From: Greg Stafford <greg_at_glorantha.com>
Date: Wed, 16 Apr 2003 14:03:07 -0800


>Quick query. One of my players has several times
>now expressed an interest
>in "playing a Lunar". Most of the others seem very
>keen to remain true
>Orlanthi, so I don't want to change the focus of
>the campaign.

Great conflict!
If this was in my campaign I'd forbid it unless the player can come up with some sort of justification.
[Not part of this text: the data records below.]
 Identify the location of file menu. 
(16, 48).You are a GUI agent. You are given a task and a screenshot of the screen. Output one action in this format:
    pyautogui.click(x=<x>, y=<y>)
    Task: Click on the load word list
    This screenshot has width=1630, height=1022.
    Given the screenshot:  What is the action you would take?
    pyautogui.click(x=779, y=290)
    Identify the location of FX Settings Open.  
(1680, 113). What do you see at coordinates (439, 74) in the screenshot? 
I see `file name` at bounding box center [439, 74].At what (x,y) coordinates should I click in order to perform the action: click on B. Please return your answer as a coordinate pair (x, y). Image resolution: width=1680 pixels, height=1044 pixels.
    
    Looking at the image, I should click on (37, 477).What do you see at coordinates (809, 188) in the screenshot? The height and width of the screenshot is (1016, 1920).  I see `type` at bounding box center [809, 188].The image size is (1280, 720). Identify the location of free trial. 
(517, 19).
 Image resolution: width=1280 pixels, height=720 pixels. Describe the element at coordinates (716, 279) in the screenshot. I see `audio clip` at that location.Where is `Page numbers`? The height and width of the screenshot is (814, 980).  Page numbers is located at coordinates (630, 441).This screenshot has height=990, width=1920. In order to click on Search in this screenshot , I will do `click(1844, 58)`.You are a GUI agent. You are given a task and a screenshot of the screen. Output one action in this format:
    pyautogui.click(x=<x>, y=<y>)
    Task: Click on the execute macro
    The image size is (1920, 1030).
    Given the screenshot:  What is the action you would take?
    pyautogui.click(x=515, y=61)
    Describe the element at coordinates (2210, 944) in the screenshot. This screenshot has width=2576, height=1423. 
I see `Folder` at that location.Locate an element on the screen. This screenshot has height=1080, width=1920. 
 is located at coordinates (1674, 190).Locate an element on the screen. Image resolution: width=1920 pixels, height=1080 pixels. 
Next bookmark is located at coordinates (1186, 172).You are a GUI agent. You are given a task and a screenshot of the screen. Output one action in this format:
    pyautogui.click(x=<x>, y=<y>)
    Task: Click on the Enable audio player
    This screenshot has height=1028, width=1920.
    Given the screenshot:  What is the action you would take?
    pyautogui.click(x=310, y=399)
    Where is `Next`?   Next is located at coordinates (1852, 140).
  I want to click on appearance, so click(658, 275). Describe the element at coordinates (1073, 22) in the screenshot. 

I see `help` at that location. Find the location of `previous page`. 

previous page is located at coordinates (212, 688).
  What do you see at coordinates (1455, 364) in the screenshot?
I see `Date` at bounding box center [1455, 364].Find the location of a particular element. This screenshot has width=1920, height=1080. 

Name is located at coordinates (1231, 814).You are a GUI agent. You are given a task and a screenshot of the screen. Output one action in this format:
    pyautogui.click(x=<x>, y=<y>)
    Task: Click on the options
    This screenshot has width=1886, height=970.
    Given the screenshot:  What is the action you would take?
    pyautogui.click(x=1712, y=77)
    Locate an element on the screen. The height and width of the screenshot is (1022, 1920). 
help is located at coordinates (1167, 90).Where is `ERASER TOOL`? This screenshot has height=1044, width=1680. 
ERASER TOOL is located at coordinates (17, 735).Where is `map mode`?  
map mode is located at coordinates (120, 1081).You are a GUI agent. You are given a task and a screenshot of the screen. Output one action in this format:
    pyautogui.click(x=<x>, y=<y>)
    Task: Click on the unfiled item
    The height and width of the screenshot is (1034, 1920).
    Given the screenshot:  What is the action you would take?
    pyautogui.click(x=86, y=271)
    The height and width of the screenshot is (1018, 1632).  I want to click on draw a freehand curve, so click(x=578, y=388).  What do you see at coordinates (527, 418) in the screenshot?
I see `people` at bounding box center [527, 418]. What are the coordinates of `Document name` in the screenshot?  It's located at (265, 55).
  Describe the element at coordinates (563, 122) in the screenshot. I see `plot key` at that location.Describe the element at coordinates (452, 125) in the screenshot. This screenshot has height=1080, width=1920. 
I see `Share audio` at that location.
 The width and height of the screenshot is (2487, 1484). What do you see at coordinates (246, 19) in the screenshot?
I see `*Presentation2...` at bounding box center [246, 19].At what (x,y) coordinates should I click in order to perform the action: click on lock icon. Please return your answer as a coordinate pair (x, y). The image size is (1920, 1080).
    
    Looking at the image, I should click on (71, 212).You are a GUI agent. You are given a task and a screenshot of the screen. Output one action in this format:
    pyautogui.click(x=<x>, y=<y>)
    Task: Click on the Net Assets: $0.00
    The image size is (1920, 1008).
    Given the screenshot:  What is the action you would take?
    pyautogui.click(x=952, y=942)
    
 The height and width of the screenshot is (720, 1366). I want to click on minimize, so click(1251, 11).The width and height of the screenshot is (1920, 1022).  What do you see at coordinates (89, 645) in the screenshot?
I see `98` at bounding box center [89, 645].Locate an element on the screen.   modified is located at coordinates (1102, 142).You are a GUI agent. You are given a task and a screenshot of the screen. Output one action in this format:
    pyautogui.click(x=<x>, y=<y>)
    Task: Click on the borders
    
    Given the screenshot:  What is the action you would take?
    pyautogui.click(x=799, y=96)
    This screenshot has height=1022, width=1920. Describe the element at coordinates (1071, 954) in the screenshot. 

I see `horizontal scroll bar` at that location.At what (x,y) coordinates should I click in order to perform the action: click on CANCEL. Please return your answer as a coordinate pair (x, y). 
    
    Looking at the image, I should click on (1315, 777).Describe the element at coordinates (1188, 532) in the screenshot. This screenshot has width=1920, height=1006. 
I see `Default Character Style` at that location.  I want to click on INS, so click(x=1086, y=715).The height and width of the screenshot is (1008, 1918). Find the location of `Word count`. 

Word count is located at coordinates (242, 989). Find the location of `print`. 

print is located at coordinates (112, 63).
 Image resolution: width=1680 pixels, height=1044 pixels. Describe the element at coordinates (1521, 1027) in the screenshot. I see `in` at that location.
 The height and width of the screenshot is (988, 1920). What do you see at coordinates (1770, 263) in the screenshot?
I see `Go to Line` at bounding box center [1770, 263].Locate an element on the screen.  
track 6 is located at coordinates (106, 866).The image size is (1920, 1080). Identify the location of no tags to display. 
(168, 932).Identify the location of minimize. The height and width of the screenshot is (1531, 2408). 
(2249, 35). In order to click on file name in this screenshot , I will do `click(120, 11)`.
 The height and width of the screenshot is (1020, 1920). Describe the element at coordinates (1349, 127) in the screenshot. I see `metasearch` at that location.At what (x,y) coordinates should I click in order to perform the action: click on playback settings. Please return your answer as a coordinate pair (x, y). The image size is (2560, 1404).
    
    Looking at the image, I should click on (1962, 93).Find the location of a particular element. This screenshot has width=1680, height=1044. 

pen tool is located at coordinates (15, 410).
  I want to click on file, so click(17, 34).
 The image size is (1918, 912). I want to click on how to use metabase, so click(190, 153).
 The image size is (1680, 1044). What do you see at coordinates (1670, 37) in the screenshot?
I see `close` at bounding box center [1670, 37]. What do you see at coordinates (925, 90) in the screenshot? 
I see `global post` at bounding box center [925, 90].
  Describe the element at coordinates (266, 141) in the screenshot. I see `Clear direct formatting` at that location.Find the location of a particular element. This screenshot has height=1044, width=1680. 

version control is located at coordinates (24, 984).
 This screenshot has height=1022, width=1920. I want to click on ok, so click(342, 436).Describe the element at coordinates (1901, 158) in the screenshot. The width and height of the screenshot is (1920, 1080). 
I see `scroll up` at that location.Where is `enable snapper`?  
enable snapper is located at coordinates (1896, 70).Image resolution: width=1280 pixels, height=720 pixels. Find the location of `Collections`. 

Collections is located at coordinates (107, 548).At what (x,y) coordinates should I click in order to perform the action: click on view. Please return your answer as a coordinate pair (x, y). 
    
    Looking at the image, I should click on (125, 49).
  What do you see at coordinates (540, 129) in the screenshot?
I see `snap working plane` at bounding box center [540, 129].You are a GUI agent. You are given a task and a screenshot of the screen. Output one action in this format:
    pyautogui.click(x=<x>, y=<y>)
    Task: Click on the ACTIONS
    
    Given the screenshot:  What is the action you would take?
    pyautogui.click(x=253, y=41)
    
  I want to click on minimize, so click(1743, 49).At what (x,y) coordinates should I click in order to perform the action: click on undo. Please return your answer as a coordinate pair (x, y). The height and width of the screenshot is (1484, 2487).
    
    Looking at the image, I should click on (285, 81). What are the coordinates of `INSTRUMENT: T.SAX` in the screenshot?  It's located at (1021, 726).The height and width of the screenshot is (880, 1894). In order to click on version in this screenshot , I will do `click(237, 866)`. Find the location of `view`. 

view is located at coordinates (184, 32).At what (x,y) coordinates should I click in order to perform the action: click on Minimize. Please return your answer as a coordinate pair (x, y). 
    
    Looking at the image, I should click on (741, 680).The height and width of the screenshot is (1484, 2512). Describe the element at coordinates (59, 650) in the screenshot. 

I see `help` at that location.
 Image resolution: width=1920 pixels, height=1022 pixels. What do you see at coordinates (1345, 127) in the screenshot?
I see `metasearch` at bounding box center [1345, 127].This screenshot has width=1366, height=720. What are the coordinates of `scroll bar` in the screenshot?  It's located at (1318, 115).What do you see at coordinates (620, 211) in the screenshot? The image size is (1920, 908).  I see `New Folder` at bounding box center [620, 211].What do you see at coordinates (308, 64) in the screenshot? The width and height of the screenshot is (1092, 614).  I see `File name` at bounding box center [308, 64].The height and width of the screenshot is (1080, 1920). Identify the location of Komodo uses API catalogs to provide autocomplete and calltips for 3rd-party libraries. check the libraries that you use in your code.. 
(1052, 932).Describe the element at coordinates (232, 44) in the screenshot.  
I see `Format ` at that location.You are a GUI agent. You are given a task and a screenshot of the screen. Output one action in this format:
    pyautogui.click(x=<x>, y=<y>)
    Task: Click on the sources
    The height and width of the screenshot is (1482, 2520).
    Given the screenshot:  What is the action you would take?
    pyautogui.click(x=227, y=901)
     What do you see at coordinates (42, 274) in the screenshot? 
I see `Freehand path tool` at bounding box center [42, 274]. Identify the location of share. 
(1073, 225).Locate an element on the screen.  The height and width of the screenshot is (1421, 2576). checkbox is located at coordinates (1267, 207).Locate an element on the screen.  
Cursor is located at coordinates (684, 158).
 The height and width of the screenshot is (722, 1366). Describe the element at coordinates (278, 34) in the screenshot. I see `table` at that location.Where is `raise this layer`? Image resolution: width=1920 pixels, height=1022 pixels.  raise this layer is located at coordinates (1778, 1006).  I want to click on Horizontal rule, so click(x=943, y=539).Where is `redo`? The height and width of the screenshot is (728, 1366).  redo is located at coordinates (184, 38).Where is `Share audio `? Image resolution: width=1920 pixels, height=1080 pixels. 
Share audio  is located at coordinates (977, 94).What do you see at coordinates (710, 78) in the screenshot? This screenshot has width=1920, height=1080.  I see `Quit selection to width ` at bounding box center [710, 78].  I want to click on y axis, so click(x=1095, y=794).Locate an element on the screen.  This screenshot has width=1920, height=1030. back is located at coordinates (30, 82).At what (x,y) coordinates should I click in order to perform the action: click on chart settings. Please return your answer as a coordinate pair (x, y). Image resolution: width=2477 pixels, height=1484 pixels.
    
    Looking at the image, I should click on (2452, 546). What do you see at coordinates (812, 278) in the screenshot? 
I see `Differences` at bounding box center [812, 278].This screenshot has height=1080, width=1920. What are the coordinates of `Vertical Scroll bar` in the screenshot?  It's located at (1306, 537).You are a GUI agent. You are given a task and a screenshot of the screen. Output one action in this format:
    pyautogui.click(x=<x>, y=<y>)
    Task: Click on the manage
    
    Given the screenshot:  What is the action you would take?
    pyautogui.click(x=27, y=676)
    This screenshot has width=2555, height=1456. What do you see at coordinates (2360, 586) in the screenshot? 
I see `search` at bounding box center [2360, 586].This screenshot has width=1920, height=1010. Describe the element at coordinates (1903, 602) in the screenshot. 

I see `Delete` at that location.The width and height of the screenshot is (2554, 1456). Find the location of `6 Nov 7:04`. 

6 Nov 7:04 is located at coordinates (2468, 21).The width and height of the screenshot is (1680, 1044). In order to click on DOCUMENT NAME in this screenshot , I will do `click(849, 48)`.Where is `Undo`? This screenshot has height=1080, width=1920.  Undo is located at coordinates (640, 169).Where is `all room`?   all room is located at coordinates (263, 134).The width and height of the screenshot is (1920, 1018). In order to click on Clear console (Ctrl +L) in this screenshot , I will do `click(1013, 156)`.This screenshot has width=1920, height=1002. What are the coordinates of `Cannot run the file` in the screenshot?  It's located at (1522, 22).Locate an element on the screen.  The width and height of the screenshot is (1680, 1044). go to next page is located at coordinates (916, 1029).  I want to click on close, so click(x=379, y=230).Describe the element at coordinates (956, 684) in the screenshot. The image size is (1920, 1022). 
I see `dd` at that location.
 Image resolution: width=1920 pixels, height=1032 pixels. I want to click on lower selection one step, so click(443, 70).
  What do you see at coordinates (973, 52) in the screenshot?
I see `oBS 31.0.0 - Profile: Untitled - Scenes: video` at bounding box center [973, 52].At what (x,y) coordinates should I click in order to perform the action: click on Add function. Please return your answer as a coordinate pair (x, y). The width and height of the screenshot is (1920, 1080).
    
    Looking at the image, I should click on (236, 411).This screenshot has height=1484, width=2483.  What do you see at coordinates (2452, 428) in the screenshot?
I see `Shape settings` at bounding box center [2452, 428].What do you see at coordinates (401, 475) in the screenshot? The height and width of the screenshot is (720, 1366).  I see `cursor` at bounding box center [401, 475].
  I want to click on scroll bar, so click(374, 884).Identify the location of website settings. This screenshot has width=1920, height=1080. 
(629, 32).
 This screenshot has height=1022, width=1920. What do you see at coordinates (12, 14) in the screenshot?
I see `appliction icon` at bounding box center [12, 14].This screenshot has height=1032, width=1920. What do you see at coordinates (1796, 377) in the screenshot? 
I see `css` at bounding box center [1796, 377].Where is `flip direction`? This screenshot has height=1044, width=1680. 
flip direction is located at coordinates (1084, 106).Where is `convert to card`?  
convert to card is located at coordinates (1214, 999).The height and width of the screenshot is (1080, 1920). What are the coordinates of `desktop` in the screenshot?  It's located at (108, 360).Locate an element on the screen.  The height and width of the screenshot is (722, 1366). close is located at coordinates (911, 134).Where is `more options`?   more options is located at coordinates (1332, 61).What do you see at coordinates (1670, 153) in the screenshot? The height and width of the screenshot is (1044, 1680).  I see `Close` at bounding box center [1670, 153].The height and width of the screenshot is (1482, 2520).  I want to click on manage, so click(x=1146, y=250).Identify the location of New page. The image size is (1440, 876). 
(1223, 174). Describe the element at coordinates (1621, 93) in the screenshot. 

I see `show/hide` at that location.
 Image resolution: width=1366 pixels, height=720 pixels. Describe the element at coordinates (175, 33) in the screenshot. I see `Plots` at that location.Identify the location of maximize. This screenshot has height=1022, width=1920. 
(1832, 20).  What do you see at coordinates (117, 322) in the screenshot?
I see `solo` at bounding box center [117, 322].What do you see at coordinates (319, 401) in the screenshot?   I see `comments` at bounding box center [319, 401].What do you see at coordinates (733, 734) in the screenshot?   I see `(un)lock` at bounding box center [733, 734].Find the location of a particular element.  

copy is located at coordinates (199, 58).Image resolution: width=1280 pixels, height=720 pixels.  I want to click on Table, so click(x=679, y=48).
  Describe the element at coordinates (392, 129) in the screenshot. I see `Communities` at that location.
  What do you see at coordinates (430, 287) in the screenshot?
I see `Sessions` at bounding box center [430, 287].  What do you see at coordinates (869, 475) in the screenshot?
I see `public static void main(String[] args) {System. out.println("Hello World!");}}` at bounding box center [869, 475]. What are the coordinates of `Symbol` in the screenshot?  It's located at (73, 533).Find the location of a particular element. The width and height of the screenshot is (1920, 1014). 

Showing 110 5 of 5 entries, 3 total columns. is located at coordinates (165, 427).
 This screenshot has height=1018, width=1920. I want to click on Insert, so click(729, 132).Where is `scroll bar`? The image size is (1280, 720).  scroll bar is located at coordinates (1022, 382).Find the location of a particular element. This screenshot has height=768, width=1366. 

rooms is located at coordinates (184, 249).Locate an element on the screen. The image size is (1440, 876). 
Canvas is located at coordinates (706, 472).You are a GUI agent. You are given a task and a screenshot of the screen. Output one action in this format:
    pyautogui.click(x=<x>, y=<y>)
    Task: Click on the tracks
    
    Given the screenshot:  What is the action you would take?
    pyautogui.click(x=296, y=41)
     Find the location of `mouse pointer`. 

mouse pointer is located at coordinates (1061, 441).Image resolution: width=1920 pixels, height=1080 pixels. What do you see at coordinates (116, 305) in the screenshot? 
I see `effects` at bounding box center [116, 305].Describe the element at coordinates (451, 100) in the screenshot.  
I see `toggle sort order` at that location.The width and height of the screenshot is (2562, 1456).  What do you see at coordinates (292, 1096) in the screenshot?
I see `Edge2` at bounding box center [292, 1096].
Playing a Lunar among the Orlanthi would be like playing an American among the Taliban.

>He also
>seems keen on keeping his current character (an
>Eurmali).

I don't believe that the Lunar's would have any more use for a Eurmal initiate than anyone else.

>I am starting to
>wonder about starting a new thread in which he
>might gain the option of
>working as a Lunar agent within the current
>campaign, probably without the
>other players knowledge.

This secret information is always possible of course. Liek when I had a woman knight running around with the other Pendragon knights. Big secret, lots of fun, but basically difficult as hell to play.

>So the question becomes how to bring this thread in
>to being. Of the
>various instrumentalities of the Empire, only the
>Unspoken Word seems
>likely to have any use for a rogue trickster with
>connections to powerful
>Orlanthi rebels. But I can't find very much about
>them - beyond the obvious
>black op kind of reputation.

Make it up. You have a situation that defines all normalcy (though not, of course, normal player characters.) One thing I would do, as a narrator, is let the guy do what he wants but always remember that the Lunars with whom he works would be more than willing to sell him out at a moment's notice. That is, the narrator ought to be ready to betray the player character for whatever reason he wants. After all, the player character is betraying the group, the game in a sense, by having such a (potentially) disruptive character. Betrayal is a two edged klanth.

>Does anyone have any thoughts? How might they
>approach him?

They wouldn't, I think. He would have to go to them and convince them that a person who is dedicated to a lying, cheating shapeshifting disloyal god could have value.

>What could they
>offer him?

Anythign they want, because they wouldn't trust him an inch. I'd find out what the player character wanted and offer that. Anything at all. No Lunar is going to be foled to think a Trickster would hold any truth at all.

>What might be their motives and/or tasks
>for him? (He has
>connections to several rebels, many leaders of the
>Greydog clan, and an
>indirect connection to Kallyr and the resistance.)

With connections like that they'd do whatever they could to exploit him mercilessly and do as amuch damage as possible to the rebel cause.

As you can tell, I have pretty stong ideas of what a trickster is like, and especially wha tother people think of them. I find them to be useless as player characters. The players so often think it is celver and cool to be one, but without understanding the ramifications of being part of a god that is based on disorder and illution. Eurmal ain't the guy who loves to give a hotfoot at a wedding. It's a guy who is fated to betray and destroy his friends DESPITE HIMSELF.